• WHAT NEEDS TO BE DONE
Say how many lines in the entries contain "Viewport", giving only the number.

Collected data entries
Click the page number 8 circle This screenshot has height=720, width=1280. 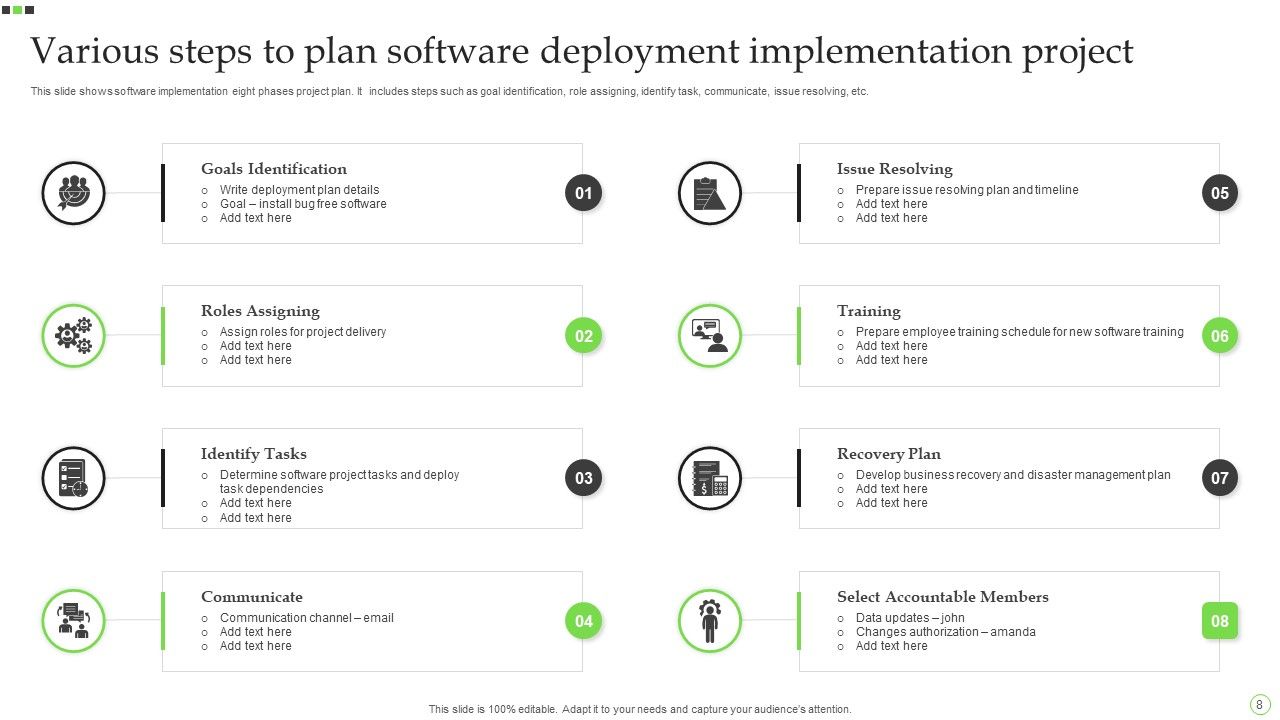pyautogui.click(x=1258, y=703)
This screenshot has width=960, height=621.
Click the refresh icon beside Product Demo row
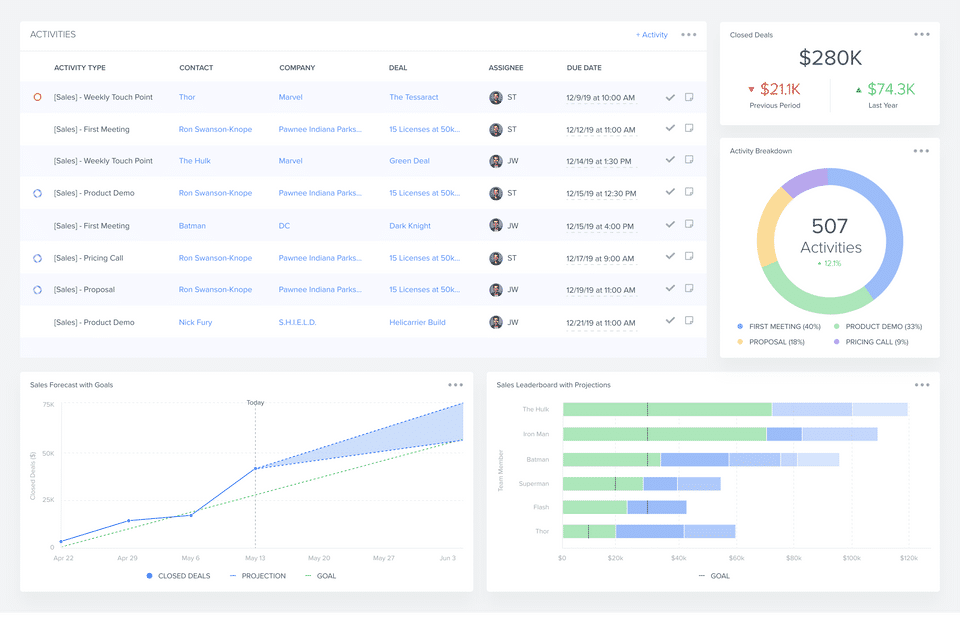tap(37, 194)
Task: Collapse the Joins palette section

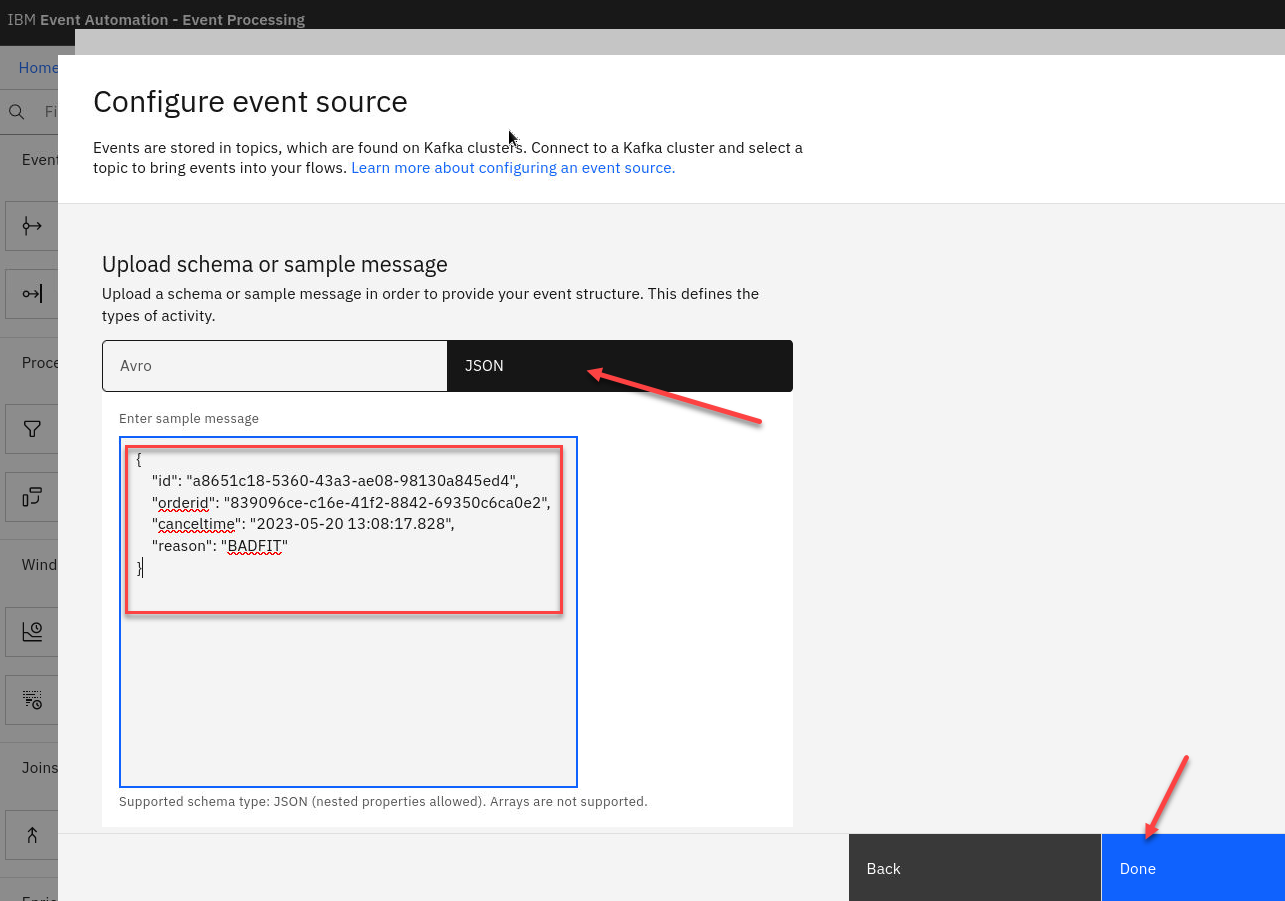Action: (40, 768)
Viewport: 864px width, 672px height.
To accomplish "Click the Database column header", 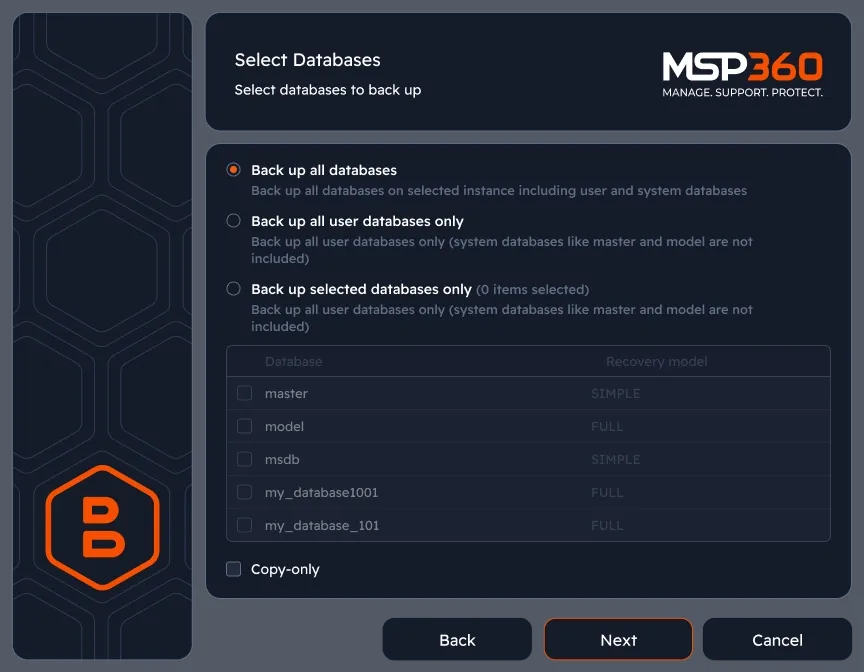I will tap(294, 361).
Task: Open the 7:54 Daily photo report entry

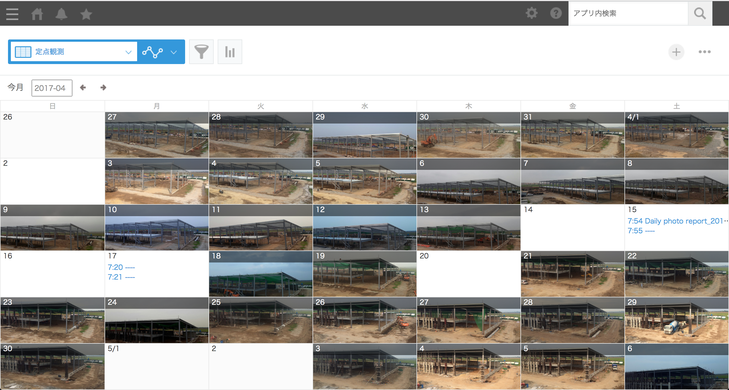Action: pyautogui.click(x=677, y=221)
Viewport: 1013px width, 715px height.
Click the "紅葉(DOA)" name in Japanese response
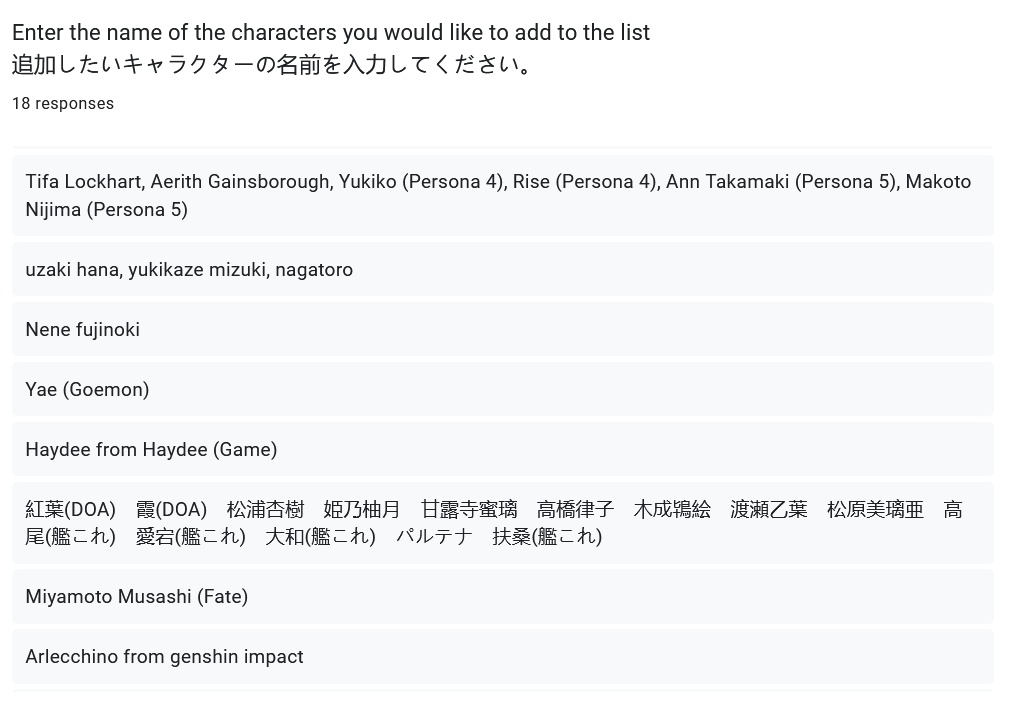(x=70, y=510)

• TASK RESULT
2